GIUSTIZIA

Milano, l’addio di Francesco Greco. Lascia una Procura divisa

Milano, l’addio di Francesco Greco. Lascia una Procura divisa

“Oggi finisce un ciclo”, sussurra Antonio Di Pietro entrando nell’aula magna del Palazzo di giustizia milanese. Affollata per il saluto a Francesco Greco, che lascia l’ufficio di procuratore della Repubblica e sabato va in pensione, dopo 43 anni passati nella Procura considerata la più avanzata d’Italia. La Procura di Mani pulite, che ha visto ieri riuniti tre dei magistrati del pool: Di Pietro, Greco e Gherardo Colombo.

“Io sono venuto apposta dal Molise, interrompendo la raccolta delle olive”, spiega Di Pietro, mentre su tre grandi schermi scorrono le immagini di Greco, con la toga, con l’immancabile sigaretta tra le dita, in aula, in ufficio, con i suoi predecessori Francesco Saverio Borrelli e Gerardo D’Ambrosio, con i colleghi Ilda Boccassini, Raffaele Cantone, Henry Woodcock e tanti altri. Nell’aula magna ci sono il presidente della Corte d’appello, il presidente del Tribunale, il procuratore generale, avvocati, giudici, ufficiali di polizia giudiziaria che con Greco hanno macinato centinaia d’inchieste.

Prendono la parola per un saluto, tra gli altri, Armando Spataro ed Edmondo Bruti Liberati, ex procuratori a Milano e Torino. Ma sono le assenze che pesano, in questo momento di divisioni interne alla Procura, dopo la vicenda dei verbali segreti sulla loggia Ungheria. Mancano alcuni sostituti procuratori e alcuni aggiunti, in polemica con Greco. Manca Paolo Storari, manca l’altro componente del pool Mani pulite, Piercamillo Davigo.

“Doveva venire qui anche lui, oggi”, dice Di Pietro che poi, chiamato di forza al microfono, tenta una riconciliazione impossibile. “Abbiamo sempre fatto il nostro dovere, pagandone anche le conseguenze, mai per motivazioni politiche ma con coscienza, per assicurare alla giustizia i delinquenti. Io all’inizio ci azzeccavo poco con Greco, ma lui ci ha dato spirito di squadra”.

Greco, al termine, ringrazia e saluta. “Non è la prima e non sarà l’ultima tempesta che l’Ufficio si trova ad affrontare”, dice. “Ma le regole devono essere rispettate in primis dai magistrati”. Poi ricorda di essere arrivato alla Procura di Milano il 29 gennaio 1979: il giorno in cui viene ucciso dai terroristi di Prima linea il pm Emilio Alessandrini. In 43 anni, Greco avvia indagini sulla corruzione quando ancora il termine Tangentopoli non era stato inventato: è il pm del processo Icomec, in cui fu arrestato Antonio Natali, padre politico di Bettino Craxi.

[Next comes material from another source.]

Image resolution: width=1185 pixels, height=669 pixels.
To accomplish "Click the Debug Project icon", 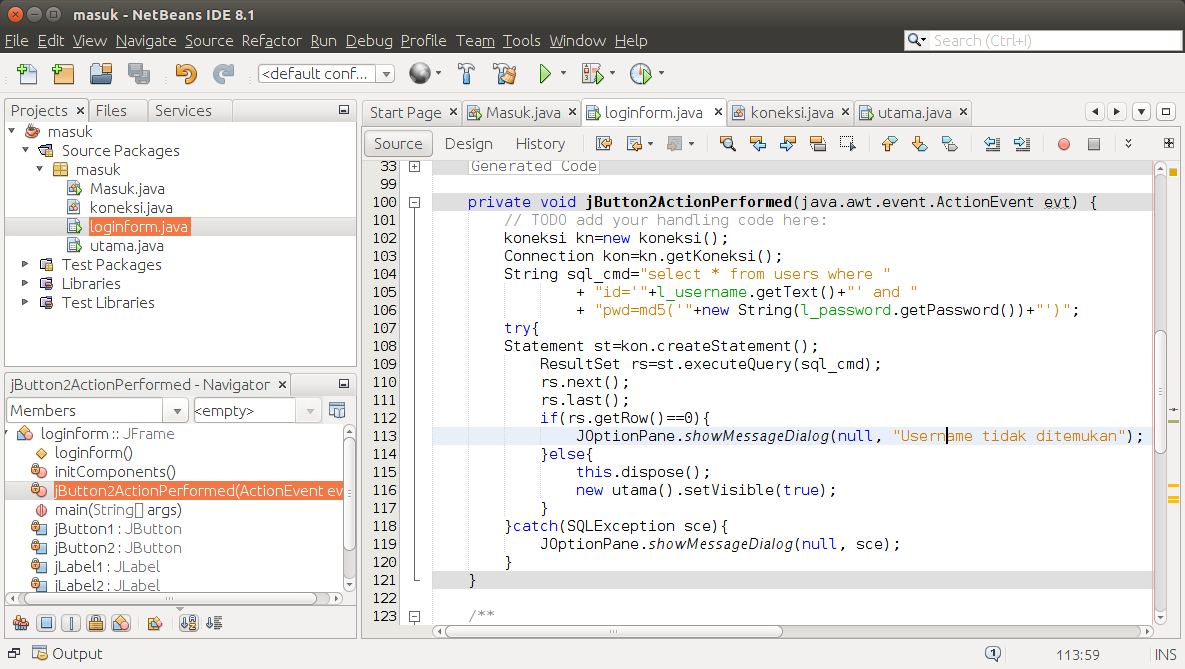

Era il 1985. Il crollo del sistema arrivò soltanto dopo il 1992: Greco nel 1994 prende il posto di Di Pietro come pm nel processo Enimont. Poi arrivano il crac Parmalat, le scalate dei “furbetti del quartierino”. Sul Sole 24 ore scrive: “Il mercato finanziario italiano è il Far West dell’Occidente”. Poi si occupa dei conflittuali rapporti con il fisco di Prada, Armani, Dolce & Gabbana e di multinazionali come Apple, Google, Amazon. Dello scandalo dei dossier Pirelli-Telecom. Del sequestro dell’Ilva. Della sanità lombarda e delle belle vacanze di Roberto Formigoni.

Diventato procuratore, la narrazione si sdoppia. Gli avversari interni sostengono che dopo essere stato inflessibile con i Fiorani, i Ricucci e i Consorte, pochi anni dopo sia diventato morbido con Unipol e Mediobanca. I sostenitori mettono in guardia dalle invidie ed enumerano i risultati: l’abbattimento dei processi giacenti (da 130 a 80 mila); le centinaia di milioni di euro recuperati ai grandi evasori; le indagini innovative come quelle sui diritti dei rider. Ma come dice Di Pietro, “oggi finisce un ciclo”. La Procura è divisa, il successore incerto.

La continuità del migliore “rito ambrosiano” sarebbe garantita dalla nomina da parte del Csm di Maurizio Romanelli, aggiunto a Milano, esperienza antimafia e antiterrorismo. Ma molti tifano per il papa nero, per l’arrivo a Milano di “esterni” come il procuratore generale di Firenze Marcello Viola, il procuratore di La Spezia Antonio Patrono o di Bologna Giuseppe Amato.